* Work task: Can the data below be echoed back word for word?

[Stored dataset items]
┏━━
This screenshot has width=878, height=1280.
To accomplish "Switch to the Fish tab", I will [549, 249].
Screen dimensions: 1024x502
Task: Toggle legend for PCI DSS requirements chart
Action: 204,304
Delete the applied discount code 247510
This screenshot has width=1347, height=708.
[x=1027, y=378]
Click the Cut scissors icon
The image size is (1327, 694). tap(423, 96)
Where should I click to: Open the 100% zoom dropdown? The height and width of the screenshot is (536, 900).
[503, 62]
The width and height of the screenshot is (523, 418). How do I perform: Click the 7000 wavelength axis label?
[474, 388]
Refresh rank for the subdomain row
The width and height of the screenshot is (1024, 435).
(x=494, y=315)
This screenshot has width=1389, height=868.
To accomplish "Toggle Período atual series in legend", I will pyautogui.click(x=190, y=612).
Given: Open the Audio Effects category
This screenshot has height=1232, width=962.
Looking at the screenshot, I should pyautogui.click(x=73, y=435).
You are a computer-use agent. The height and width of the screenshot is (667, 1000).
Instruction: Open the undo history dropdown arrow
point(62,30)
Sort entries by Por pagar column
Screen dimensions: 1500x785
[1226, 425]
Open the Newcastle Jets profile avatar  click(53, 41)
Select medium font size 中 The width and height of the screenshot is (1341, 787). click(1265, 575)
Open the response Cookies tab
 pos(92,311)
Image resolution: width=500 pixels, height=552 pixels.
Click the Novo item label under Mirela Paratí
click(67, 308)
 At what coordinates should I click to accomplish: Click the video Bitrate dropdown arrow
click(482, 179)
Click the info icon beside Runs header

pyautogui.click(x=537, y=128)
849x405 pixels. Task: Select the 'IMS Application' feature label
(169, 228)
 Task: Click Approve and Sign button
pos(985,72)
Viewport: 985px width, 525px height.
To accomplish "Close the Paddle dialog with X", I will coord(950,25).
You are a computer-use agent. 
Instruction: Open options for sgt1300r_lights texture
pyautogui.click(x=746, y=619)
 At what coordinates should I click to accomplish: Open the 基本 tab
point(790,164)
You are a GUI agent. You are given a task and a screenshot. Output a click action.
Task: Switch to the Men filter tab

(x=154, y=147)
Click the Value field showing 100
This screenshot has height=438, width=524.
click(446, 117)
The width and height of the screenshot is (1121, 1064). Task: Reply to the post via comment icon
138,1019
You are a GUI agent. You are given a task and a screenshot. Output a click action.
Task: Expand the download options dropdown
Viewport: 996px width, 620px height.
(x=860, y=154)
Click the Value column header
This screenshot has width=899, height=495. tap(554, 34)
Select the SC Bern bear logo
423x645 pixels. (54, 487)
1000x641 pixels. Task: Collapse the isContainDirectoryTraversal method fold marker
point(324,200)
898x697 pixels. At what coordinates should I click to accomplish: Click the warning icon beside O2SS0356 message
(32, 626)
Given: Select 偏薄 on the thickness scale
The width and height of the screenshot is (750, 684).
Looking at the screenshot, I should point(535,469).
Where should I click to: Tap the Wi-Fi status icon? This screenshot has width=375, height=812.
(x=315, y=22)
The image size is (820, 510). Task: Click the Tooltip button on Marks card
┗━━
* Response to the exercise:
This screenshot has width=878, height=1280.
To accomplish "Switch to the Fish tab", I will [549, 249].
Screen dimensions: 1024x502
Task: Toggle legend for PCI DSS requirements chart
Action: 204,304
Delete the applied discount code 247510
This screenshot has width=1347, height=708.
[x=1027, y=378]
Click the Cut scissors icon
The image size is (1327, 694). tap(423, 96)
Where should I click to: Open the 100% zoom dropdown? The height and width of the screenshot is (536, 900).
[503, 62]
The width and height of the screenshot is (523, 418). How do I perform: Click the 7000 wavelength axis label?
[474, 388]
Refresh rank for the subdomain row
The width and height of the screenshot is (1024, 435).
(x=494, y=315)
This screenshot has width=1389, height=868.
To accomplish "Toggle Período atual series in legend", I will pyautogui.click(x=190, y=612).
Given: Open the Audio Effects category
This screenshot has height=1232, width=962.
Looking at the screenshot, I should pyautogui.click(x=73, y=435).
You are a computer-use agent. The height and width of the screenshot is (667, 1000).
Instruction: Open the undo history dropdown arrow
point(62,30)
Sort entries by Por pagar column
Screen dimensions: 1500x785
[1226, 425]
Open the Newcastle Jets profile avatar  click(53, 41)
Select medium font size 中 The width and height of the screenshot is (1341, 787). click(1265, 575)
Open the response Cookies tab
 pos(92,311)
Image resolution: width=500 pixels, height=552 pixels.
Click the Novo item label under Mirela Paratí
click(67, 308)
 At what coordinates should I click to accomplish: Click the video Bitrate dropdown arrow
click(482, 179)
Click the info icon beside Runs header

pyautogui.click(x=537, y=128)
849x405 pixels. Task: Select the 'IMS Application' feature label
(169, 228)
 Task: Click Approve and Sign button
pos(985,72)
Viewport: 985px width, 525px height.
To accomplish "Close the Paddle dialog with X", I will coord(950,25).
You are a computer-use agent. 
Instruction: Open options for sgt1300r_lights texture
pyautogui.click(x=746, y=619)
 At what coordinates should I click to accomplish: Open the 基本 tab
point(790,164)
You are a GUI agent. You are given a task and a screenshot. Output a click action.
Task: Switch to the Men filter tab

(x=154, y=147)
Click the Value field showing 100
This screenshot has height=438, width=524.
click(446, 117)
The width and height of the screenshot is (1121, 1064). Task: Reply to the post via comment icon
138,1019
You are a GUI agent. You are given a task and a screenshot. Output a click action.
Task: Expand the download options dropdown
Viewport: 996px width, 620px height.
(x=860, y=154)
Click the Value column header
This screenshot has width=899, height=495. tap(554, 34)
Select the SC Bern bear logo
423x645 pixels. (54, 487)
1000x641 pixels. Task: Collapse the isContainDirectoryTraversal method fold marker
point(324,200)
898x697 pixels. At what coordinates should I click to accomplish: Click the warning icon beside O2SS0356 message
(32, 626)
Given: Select 偏薄 on the thickness scale
The width and height of the screenshot is (750, 684).
Looking at the screenshot, I should point(535,469).
Where should I click to: Tap the Wi-Fi status icon? This screenshot has width=375, height=812.
(x=315, y=22)
The image size is (820, 510). Task: Click the Tooltip button on Marks card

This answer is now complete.